> _What the task requires_
Rewrite the rows below with every "Identify the location of" changed to "Find the position of" and nothing else altered.

> _Exercise data_

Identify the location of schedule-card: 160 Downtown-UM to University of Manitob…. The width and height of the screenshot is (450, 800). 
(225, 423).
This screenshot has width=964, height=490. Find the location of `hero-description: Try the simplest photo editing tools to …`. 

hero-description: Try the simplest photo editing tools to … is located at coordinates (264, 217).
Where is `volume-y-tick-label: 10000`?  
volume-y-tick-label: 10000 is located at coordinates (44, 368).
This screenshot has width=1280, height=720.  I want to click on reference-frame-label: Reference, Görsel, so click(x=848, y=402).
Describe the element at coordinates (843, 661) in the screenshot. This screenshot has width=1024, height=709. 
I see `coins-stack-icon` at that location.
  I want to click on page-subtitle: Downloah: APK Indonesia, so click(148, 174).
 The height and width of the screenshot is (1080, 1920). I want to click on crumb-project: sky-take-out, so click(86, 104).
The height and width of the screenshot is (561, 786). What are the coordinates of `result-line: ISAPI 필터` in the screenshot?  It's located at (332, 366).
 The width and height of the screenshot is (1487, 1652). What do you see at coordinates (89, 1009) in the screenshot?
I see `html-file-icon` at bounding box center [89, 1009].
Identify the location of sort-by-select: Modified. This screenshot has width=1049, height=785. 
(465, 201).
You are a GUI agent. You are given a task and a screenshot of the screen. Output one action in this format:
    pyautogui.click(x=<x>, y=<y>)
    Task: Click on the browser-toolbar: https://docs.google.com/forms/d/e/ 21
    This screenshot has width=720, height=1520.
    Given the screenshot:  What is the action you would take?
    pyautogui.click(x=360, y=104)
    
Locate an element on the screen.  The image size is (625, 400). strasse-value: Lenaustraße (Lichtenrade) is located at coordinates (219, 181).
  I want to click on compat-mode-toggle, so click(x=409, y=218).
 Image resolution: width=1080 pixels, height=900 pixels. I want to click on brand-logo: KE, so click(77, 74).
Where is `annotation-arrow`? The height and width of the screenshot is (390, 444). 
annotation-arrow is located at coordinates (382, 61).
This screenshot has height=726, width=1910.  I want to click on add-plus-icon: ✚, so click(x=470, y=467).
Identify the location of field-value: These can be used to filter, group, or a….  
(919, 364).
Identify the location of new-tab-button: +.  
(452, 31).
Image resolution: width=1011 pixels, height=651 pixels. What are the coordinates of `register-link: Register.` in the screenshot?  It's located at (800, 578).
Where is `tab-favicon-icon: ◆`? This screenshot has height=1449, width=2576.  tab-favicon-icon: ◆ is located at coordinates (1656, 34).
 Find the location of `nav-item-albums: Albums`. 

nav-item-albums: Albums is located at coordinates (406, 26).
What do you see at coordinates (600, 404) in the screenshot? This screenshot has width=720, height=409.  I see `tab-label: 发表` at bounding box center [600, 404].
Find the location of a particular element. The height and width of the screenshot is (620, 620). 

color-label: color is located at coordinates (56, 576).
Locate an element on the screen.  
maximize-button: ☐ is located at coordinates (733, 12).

> _Exercise output_
Find the position of schedule-card: 160 Downtown-UM to University of Manitob…. The width and height of the screenshot is (450, 800). 
(225, 423).
This screenshot has width=964, height=490. Find the location of `hero-description: Try the simplest photo editing tools to …`. 

hero-description: Try the simplest photo editing tools to … is located at coordinates (264, 217).
Where is `volume-y-tick-label: 10000`?  
volume-y-tick-label: 10000 is located at coordinates (44, 368).
This screenshot has width=1280, height=720.  I want to click on reference-frame-label: Reference, Görsel, so click(x=848, y=402).
Describe the element at coordinates (843, 661) in the screenshot. This screenshot has width=1024, height=709. 
I see `coins-stack-icon` at that location.
  I want to click on page-subtitle: Downloah: APK Indonesia, so click(148, 174).
 The height and width of the screenshot is (1080, 1920). I want to click on crumb-project: sky-take-out, so click(86, 104).
The height and width of the screenshot is (561, 786). What are the coordinates of `result-line: ISAPI 필터` in the screenshot?  It's located at (332, 366).
 The width and height of the screenshot is (1487, 1652). What do you see at coordinates (89, 1009) in the screenshot?
I see `html-file-icon` at bounding box center [89, 1009].
Find the position of sort-by-select: Modified. This screenshot has width=1049, height=785. 
(465, 201).
You are a GUI agent. You are given a task and a screenshot of the screen. Output one action in this format:
    pyautogui.click(x=<x>, y=<y>)
    Task: Click on the browser-toolbar: https://docs.google.com/forms/d/e/ 21
    This screenshot has width=720, height=1520.
    Given the screenshot:  What is the action you would take?
    pyautogui.click(x=360, y=104)
    
Locate an element on the screen.  The image size is (625, 400). strasse-value: Lenaustraße (Lichtenrade) is located at coordinates (219, 181).
  I want to click on compat-mode-toggle, so click(x=409, y=218).
 Image resolution: width=1080 pixels, height=900 pixels. I want to click on brand-logo: KE, so click(77, 74).
Where is `annotation-arrow`? The height and width of the screenshot is (390, 444). 
annotation-arrow is located at coordinates (382, 61).
This screenshot has height=726, width=1910.  I want to click on add-plus-icon: ✚, so click(x=470, y=467).
Find the position of field-value: These can be used to filter, group, or a….  
(919, 364).
Find the position of new-tab-button: +.  
(452, 31).
Image resolution: width=1011 pixels, height=651 pixels. What are the coordinates of `register-link: Register.` in the screenshot?  It's located at (800, 578).
Where is `tab-favicon-icon: ◆`? This screenshot has height=1449, width=2576.  tab-favicon-icon: ◆ is located at coordinates (1656, 34).
 Find the location of `nav-item-albums: Albums`. 

nav-item-albums: Albums is located at coordinates (406, 26).
What do you see at coordinates (600, 404) in the screenshot? This screenshot has width=720, height=409.  I see `tab-label: 发表` at bounding box center [600, 404].
Find the location of a particular element. The height and width of the screenshot is (620, 620). 

color-label: color is located at coordinates (56, 576).
Locate an element on the screen.  
maximize-button: ☐ is located at coordinates (733, 12).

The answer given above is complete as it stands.